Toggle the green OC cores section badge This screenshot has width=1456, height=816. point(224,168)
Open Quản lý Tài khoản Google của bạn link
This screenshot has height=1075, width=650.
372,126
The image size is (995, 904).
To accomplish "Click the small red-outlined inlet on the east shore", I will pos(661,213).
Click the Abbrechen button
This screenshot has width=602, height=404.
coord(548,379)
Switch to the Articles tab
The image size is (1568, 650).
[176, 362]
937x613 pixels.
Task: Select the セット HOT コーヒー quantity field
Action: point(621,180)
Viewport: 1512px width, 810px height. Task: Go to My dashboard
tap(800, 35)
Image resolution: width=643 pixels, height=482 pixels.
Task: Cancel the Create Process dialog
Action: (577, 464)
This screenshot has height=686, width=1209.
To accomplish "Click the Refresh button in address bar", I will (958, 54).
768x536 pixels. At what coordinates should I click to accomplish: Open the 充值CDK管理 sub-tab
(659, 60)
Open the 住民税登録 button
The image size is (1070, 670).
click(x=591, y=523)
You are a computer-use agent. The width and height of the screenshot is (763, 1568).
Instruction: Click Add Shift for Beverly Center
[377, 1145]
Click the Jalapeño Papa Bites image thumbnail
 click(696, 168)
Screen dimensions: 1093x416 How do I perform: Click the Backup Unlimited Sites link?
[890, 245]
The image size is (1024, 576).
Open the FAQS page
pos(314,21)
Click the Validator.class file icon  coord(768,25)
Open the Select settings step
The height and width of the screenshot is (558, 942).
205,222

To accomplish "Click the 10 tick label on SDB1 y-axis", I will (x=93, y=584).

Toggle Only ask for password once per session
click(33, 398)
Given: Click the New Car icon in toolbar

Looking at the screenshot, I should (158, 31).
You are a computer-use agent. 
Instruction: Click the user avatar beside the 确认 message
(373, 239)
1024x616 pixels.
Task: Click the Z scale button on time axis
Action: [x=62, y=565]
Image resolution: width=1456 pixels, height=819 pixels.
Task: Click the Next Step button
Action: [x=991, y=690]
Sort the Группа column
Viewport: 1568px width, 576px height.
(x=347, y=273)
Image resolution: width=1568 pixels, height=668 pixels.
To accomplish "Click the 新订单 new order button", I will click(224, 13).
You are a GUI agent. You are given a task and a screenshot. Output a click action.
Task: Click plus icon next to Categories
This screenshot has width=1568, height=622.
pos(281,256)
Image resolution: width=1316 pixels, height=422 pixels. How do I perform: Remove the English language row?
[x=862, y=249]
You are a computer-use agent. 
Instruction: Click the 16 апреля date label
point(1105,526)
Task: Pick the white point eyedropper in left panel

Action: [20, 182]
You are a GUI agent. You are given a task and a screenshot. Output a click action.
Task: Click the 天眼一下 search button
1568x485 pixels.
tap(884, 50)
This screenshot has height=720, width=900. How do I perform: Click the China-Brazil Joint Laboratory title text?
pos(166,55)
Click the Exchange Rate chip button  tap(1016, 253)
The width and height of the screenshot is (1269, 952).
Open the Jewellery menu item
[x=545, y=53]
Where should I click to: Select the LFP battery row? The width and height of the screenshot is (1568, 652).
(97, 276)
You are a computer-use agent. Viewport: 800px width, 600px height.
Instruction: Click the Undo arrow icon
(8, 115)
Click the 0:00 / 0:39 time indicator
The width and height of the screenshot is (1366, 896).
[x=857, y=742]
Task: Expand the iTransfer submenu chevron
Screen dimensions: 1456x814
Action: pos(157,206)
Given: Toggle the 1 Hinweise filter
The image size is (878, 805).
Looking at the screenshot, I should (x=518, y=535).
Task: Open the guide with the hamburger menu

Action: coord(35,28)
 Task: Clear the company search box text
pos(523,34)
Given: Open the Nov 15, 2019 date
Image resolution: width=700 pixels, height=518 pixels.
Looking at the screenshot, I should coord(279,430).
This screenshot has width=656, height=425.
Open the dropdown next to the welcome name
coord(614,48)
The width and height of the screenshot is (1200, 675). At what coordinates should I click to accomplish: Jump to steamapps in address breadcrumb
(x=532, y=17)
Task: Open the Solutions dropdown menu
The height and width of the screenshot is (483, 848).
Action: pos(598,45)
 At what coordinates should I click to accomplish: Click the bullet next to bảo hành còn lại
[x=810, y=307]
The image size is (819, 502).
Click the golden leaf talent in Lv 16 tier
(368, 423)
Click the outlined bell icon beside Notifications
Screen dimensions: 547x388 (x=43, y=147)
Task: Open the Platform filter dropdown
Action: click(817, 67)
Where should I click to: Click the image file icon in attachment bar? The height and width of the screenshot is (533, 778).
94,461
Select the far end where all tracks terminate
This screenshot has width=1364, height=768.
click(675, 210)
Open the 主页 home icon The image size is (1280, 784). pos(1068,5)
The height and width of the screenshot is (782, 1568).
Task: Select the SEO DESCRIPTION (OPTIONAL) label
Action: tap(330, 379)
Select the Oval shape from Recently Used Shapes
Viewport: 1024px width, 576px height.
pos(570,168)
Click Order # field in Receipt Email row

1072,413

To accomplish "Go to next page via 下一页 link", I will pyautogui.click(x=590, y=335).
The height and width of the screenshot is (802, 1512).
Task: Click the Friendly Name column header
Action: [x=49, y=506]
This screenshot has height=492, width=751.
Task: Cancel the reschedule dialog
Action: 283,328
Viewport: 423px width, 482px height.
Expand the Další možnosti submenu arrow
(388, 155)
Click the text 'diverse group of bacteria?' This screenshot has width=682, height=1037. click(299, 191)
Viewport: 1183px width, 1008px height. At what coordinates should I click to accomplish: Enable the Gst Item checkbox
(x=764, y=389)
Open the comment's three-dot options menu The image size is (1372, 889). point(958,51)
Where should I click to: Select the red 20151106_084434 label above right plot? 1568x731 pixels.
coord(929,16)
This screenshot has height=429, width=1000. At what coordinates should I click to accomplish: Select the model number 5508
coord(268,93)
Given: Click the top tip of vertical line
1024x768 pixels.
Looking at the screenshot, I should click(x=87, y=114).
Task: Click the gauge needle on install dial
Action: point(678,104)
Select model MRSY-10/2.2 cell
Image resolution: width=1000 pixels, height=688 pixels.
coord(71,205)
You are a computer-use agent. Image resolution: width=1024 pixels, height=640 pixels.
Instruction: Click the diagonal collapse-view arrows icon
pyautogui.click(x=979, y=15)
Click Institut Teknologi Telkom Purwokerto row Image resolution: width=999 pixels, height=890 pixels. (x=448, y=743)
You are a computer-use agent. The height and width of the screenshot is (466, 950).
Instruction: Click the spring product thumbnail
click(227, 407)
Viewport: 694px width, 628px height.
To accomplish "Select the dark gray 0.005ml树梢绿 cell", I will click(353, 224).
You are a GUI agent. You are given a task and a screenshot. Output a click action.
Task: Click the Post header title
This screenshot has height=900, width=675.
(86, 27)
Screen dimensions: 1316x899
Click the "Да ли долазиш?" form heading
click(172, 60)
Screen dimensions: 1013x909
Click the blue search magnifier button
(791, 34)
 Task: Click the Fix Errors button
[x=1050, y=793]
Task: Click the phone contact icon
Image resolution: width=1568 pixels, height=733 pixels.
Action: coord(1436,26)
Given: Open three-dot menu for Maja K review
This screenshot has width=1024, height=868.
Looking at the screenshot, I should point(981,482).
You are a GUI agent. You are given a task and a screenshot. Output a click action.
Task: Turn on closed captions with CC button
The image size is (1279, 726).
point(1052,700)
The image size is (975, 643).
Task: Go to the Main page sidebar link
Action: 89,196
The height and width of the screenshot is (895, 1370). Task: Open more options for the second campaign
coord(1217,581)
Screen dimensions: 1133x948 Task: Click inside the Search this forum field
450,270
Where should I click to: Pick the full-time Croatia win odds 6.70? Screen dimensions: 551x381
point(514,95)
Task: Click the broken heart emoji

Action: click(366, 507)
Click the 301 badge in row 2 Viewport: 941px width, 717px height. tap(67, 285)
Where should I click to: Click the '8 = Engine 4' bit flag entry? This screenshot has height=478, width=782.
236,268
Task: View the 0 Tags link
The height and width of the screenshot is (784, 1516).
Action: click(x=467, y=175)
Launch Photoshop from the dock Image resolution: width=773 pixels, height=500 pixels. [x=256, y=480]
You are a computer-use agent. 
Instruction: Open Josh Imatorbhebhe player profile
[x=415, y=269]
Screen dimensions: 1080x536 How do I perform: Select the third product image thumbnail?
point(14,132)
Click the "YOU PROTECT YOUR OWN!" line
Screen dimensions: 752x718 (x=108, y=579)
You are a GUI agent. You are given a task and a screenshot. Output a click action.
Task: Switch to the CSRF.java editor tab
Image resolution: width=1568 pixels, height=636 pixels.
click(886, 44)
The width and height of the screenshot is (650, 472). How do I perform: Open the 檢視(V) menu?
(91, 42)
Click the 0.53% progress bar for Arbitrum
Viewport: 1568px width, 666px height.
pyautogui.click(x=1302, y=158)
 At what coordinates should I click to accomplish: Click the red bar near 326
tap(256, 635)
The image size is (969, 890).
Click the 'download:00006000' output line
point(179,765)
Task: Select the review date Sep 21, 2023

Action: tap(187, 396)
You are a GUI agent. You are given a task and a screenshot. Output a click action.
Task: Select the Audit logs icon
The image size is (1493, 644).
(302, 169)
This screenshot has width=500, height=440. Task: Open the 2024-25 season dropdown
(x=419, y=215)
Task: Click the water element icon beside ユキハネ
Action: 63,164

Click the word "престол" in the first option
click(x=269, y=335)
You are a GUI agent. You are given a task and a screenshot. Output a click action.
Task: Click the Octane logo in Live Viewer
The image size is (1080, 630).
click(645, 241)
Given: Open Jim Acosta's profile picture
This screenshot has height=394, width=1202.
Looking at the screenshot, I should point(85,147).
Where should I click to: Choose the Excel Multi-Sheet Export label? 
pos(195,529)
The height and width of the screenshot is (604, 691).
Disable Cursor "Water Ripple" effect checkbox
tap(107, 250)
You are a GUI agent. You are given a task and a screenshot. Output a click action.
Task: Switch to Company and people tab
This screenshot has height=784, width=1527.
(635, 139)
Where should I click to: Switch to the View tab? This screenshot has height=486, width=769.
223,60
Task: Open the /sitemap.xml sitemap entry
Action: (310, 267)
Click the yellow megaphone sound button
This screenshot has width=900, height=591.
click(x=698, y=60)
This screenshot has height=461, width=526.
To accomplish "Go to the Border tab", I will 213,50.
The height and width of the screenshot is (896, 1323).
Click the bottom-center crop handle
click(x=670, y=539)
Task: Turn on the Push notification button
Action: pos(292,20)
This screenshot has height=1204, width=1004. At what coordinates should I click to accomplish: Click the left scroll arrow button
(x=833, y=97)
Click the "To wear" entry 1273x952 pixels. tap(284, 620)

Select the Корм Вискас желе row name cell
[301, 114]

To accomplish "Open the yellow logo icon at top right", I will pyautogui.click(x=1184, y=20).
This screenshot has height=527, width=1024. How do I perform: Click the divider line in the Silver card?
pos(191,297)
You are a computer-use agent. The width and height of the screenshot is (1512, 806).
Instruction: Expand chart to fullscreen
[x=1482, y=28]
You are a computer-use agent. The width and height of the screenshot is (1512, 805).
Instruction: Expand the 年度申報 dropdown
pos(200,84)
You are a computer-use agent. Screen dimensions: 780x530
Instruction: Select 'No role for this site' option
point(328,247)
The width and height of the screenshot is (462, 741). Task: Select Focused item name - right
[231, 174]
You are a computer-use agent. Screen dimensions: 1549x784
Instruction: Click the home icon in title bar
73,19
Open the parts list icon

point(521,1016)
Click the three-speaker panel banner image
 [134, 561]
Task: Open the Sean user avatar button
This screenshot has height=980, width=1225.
++++++++
Description of the task:
From the records above, copy out the line with "Click the word", the line with "This screenshot has height=461, width=526.", and every line between them, word for word.

Result of this exercise:
Click the word "престол" in the first option
click(x=269, y=335)
You are a GUI agent. You are given a task and a screenshot. Output a click action.
Task: Click the Octane logo in Live Viewer
The image size is (1080, 630).
click(645, 241)
Given: Open Jim Acosta's profile picture
This screenshot has height=394, width=1202.
Looking at the screenshot, I should point(85,147).
Where should I click to: Choose the Excel Multi-Sheet Export label? 
pos(195,529)
The height and width of the screenshot is (604, 691).
Disable Cursor "Water Ripple" effect checkbox
tap(107, 250)
You are a GUI agent. You are given a task and a screenshot. Output a click action.
Task: Switch to Company and people tab
This screenshot has height=784, width=1527.
(635, 139)
Where should I click to: Switch to the View tab? This screenshot has height=486, width=769.
223,60
Task: Open the /sitemap.xml sitemap entry
Action: (310, 267)
Click the yellow megaphone sound button
This screenshot has width=900, height=591.
click(x=698, y=60)
This screenshot has height=461, width=526.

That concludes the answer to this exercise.